Regardless of what your particular issue may be, there are certain factors that may contribute to time pressure that are universal, and relevant to all students. Why? Because they’re built into the exam. Address these, and you’ll be on your way to better efficiency, higher speed, and a higher score. 

  1. The SAT and ACT, especially in modules and sections that involve reading comprehension and analysis intend to overcomplicate. 

    You’re probably very familiar with passages describing papers straight out of research labs, speeches written in Old English, and poems with the most flowery and fancy wording you’ve ever heard. One thing all of these passages have in common is that they are chosen because they are more complicated than they need to be. Most of the key ideas, concepts, and messages within passages, graphs, and descriptions of research are actually SIMPLE. It’s everything else that surrounds this core idea that is complex, confusing, and misdirecting. Keep that in mind, and trust that you have the capacity to understand what they want you to. Practice reducing passages to their key ideas, and not squandering brain power on unnecessary materials. 

  2. The SAT and ACT also tend to overcomplicate their writing sections.

    Sentences that are actually testing simple syntactic constructions and structures may be lengthy, full of technical jargon and information that is irrelevant to the grammatical accuracy of the sentence.

    This is a tough skill to master, and one that can backfire if you don’t do it correctly, but it is incredibly powerful. Just like in your reading passages, learn to simplify sentences to their grammatical core, and reassess the question. It will likely be much clearer. 

  3. On the SAT’s math section, there are questions that are simultaneously extremely easy to solve with the Demos calculator built into Bluebook AND possible, but timely, to solve by hand.

    The student who uses Desmos and the student who does it by hand can both get the right answer, but one will save time that they can apply to the advanced questions that follow. Invest time in learning how to use Desmos and try your best to migrate from being dependent on the graphing calculator I know you’ve been using for years. It can save you key minutes on test day that can be applied to the hardest questions in the module / section. 

  4. Use the Mark for Review Tool on the SAT & circle back on the ACT. 

    One key error that students may make on their standardized exams is getting stuck on particularly difficult questions. With each minute that passes on questions where you’re stuck between two answer choices, or puzzled as to what the passage even means, there are likely diminishing returns on the potential benefit to your score that you will see by spending more time. It is crucial to recognize when it is no longer worth it to spend more time on a question. Follow your gut, choose an answer, circle it or mark for review and move on!

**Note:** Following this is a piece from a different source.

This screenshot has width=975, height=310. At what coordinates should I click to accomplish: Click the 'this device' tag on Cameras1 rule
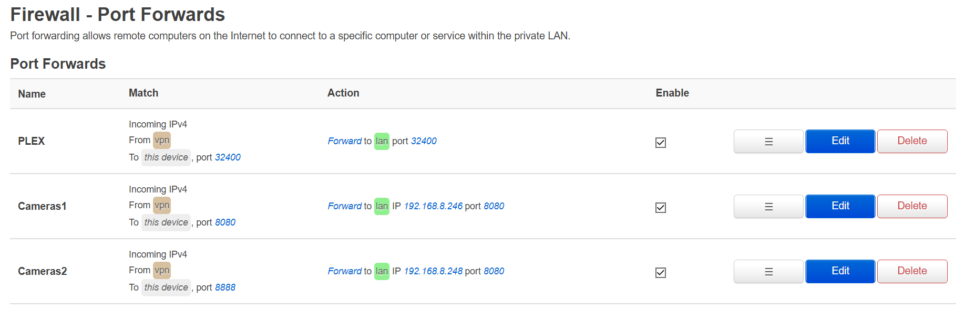click(x=166, y=222)
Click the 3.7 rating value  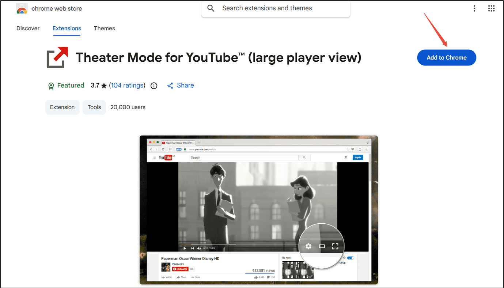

  5. Pattern Recognition and Question Pacing / Rhythm is crucial.

    Being efficient with time on standardized exams means not only being able to address the most difficult of problems in a reasonable amount of time but also answering simple questions quickly. There are cases where difficult questions may require a reasonable amount of time spent on evaluating different strategies and in these cases, the most practical method of increasing your likelihood of getting the problem correct is having enough time. This depends not on the difficult question itself, but the efficiency with which you were able to get other simpler questions correct.

    This means that you should review not only difficult problems and questions you got incorrect, but even those that you got correct that simply took too long. Tools such as Test Innovator’s practice exams record the time that you’ve taken to choose an answer to a question, and it’s a valuable, more nuanced insight into your test-taking.

  6. Focus on the QUESTION.

    Not only is focusing deeply on what the question asks crucial for accuracy in choosing the correct answer on the SAT and ACT (something we can discuss later), but it is absolutely important for being able to efficiently make your way through a problem. Use the question itself - identify what it is asking for and any key phrases - to effectively frame your reading of the passage. In conjunction with Tip #1 and Tip #2, can help you in zooming in on what is important, and not wasting time on what is not.

  7. Assess the ANSWERS.

    The answer is always in the answers. The criteria by which we choose the correct choice must be, by the very structure inherent to a multiple-choice exam, written into the potential answer choices. If you find that you have no idea what a question is asking or a passage is saying, first look at how the answer choices are structured. In math and writing this is particularly apparent - how are answer choices presented? Are there fractions or exponents? What terms are being used? Secondly, look at what differs among the answers. In every single question, all that separates the correct answer from the incorrect one is a key difference in what is presents that corresponds with the criteria the question poses.

You got this.

Keep practicing, speed and fluency comes with more awareness and encounters with the patterns on these standardized exams!